Insidious Chapter 2 gets viewers on edge

With the lack of originality and suspense, if this movie happens to win an Oscar, it should go to the orchestra and camera crew. Insidious Chapter 2 is the sequel to the original Insidious, showing the same actors and actresses along with the same demons from the first one and almost the same storyline.
Rather than start off right where Chapter 1 ended, it started with in a random scene where a supernatural specialist Elise (Lin Shaye), hypnotizes young Josh (Josh Feldman) into forgetting his past. After Josh is eased, the movie flashes forward to his wife, Renai Lambert (Rose Bryne) defending her husband in an interrogation room. Older Josh (Patrick Wilson) is suspected of strangling Elise. When is reality the demon, Parker Crane took over his body.
Crane is influenced by his psychotic mother, known as Mother Martica (mother of death), to murder the Lambert family. As a child Crane was forced by his mother to mentally and physically act like a little girl which left him emotionally scarred and damaged, causing him to be more of a lunatic then his mother was.
He is led (by his mother) to murder numerous people dressed as a women in a black wedding dress and a black veil, giving a very creepy and frightening impression.
Director James Wan has improved on camera manoeuvring from the first movie tremendously.
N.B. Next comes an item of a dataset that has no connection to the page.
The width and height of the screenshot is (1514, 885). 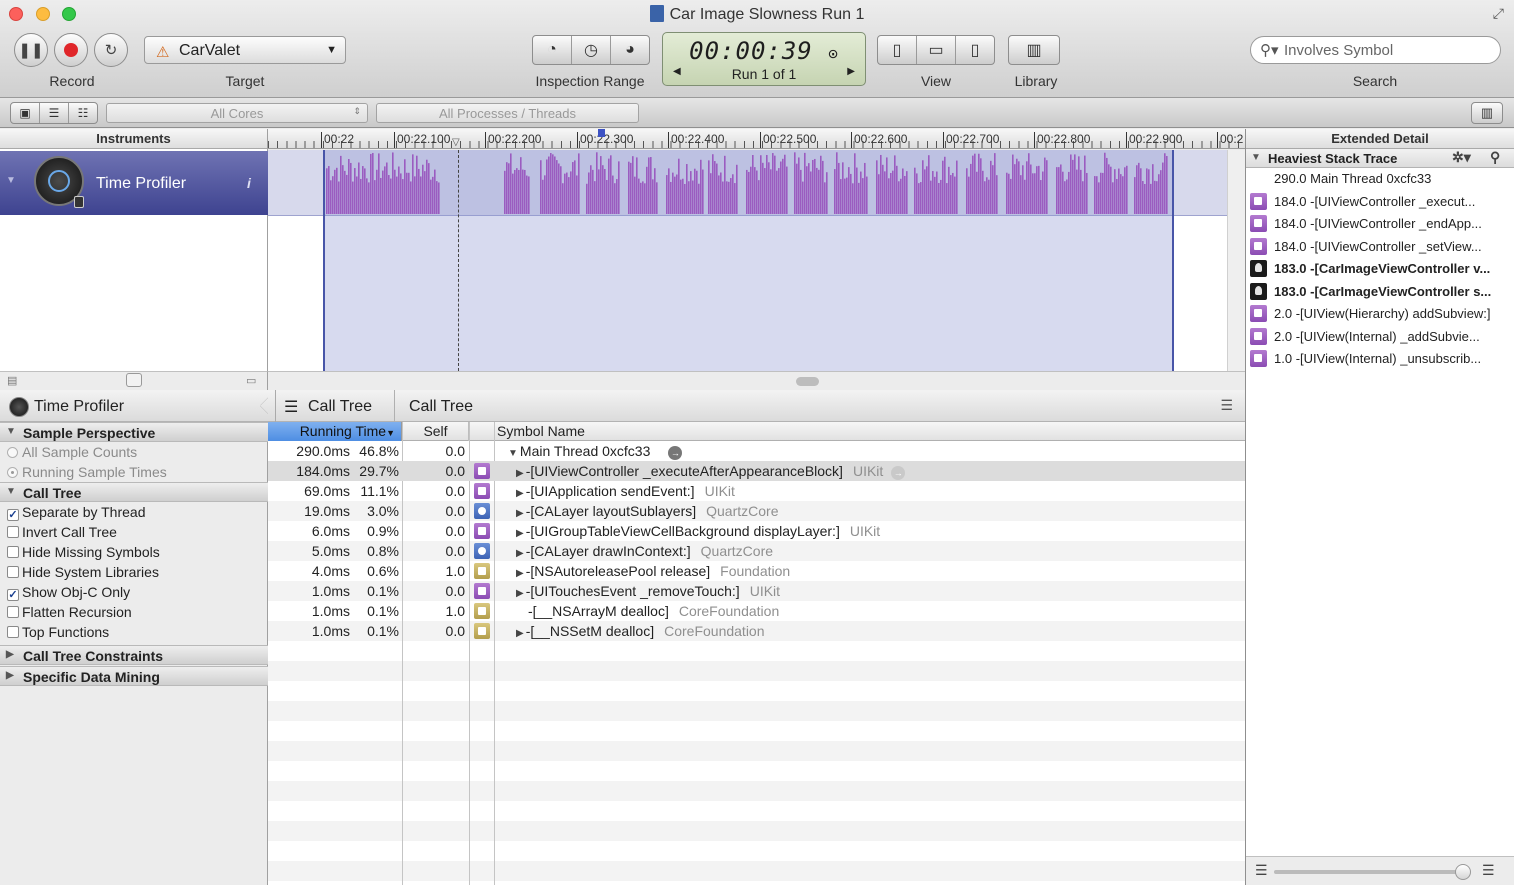 I want to click on option-flatten-recursion: Flatten Recursion, so click(x=70, y=612).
Wan’s wide variety of camera angles gave the scenes unusual depth of field. The use of panning illuminated the setting of Josh’s mother’s house and the demon world. In the beginning as the camera is zooming in on the interrogation room the darkness and open space makes the audience feel as if they’re there.
Besides his better camera technique, his music choice also improved with ominous alterations to the simple nursery rhyme “Row, Row, Row your Boat” and “Tip Toe through the Tulips”. These two rhymes drive the movie to become more suspenseful and pushes viewers onto the edge of their seats.
Sudden blast of trumpets or elongated viola notes made transitions between scenes suspenseful and scary. The methods Wan used to intertwine demon screams and intense violin notes was pure genius. From just closing your eyes, every hair on your arm would stand in freight.
Two unlikely clumsy ghost hunters did manage to scrap a few laughs; with their honest fear and quirkiness. They may have been passive characters but they were the only two characters that acted like modern human beings when it came to the supernatural situations.
I rate this movie a B+ because of lack of originality and improvement on making the movie itself scary.